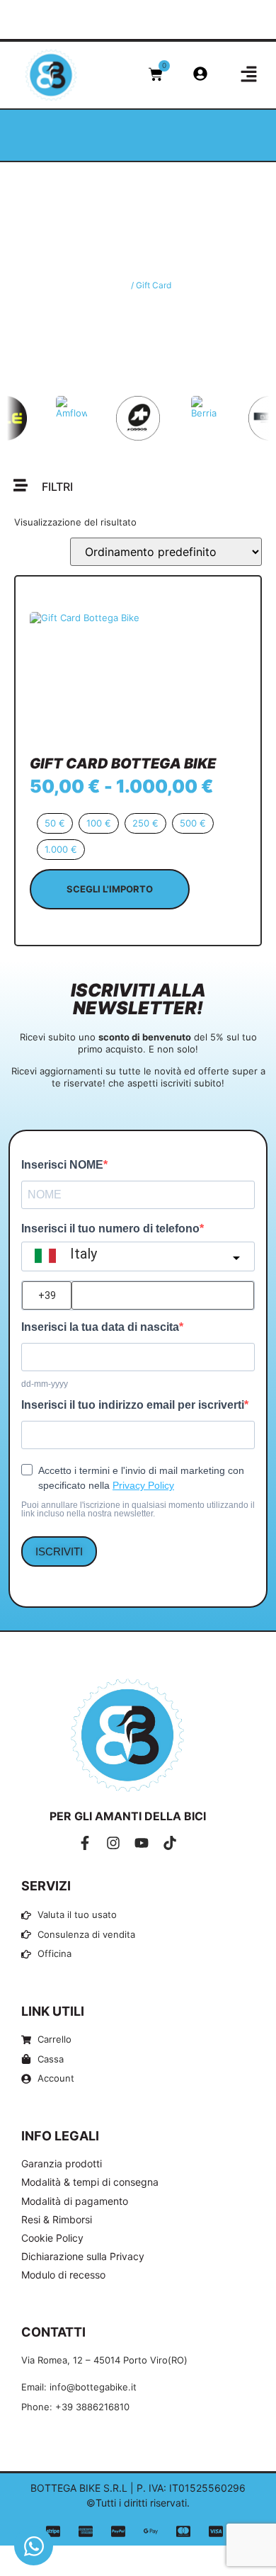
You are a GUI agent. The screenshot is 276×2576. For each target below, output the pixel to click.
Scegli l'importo (110, 889)
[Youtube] (141, 1843)
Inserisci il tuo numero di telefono (110, 1229)
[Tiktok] (170, 1843)
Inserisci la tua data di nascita (100, 1327)
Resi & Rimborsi (56, 2219)
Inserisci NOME (62, 1165)
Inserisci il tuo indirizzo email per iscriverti (132, 1405)
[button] (152, 25)
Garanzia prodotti (61, 2163)
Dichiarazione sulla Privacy (82, 2256)
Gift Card (138, 251)
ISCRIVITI (59, 1551)
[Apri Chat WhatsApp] (33, 2545)
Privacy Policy (143, 1485)
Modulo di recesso (63, 2275)
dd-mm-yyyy (44, 1384)
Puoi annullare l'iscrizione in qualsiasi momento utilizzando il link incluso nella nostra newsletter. (138, 1509)
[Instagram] (113, 1843)
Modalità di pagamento (74, 2201)
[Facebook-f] (85, 1843)
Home (117, 285)
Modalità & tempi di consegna (90, 2182)
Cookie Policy (52, 2238)
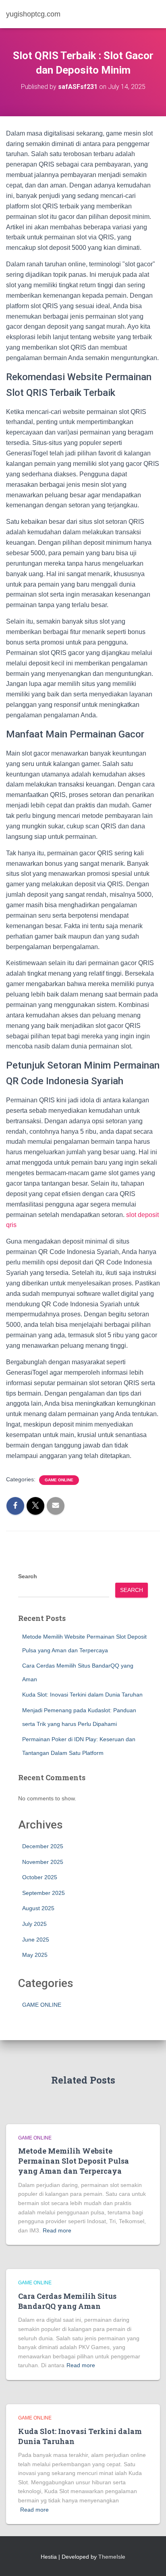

To do → From the first line to the last, please copy the data exactly, with the pictures left out.

Answer for this exercise →
You are a GUI agent. The screenshot is 276×2576. For each target below, output the pixel to click.
Scegli l'importo (110, 889)
[Youtube] (141, 1843)
Inserisci il tuo numero di telefono (110, 1229)
[Tiktok] (170, 1843)
Inserisci la tua data di nascita (100, 1327)
Resi & Rimborsi (56, 2219)
Inserisci NOME (62, 1165)
Inserisci il tuo indirizzo email per iscriverti (132, 1405)
[button] (152, 25)
Garanzia prodotti (61, 2163)
Dichiarazione sulla Privacy (82, 2256)
Gift Card (138, 251)
ISCRIVITI (59, 1551)
[Apri Chat WhatsApp] (33, 2545)
Privacy Policy (143, 1485)
Modulo di recesso (63, 2275)
dd-mm-yyyy (44, 1384)
Puoi annullare l'iscrizione in qualsiasi momento utilizzando il link incluso nella nostra newsletter. (138, 1509)
[Instagram] (113, 1843)
Modalità di pagamento (74, 2201)
[Facebook-f] (85, 1843)
Home (117, 285)
Modalità & tempi di consegna (90, 2182)
Cookie Policy (52, 2238)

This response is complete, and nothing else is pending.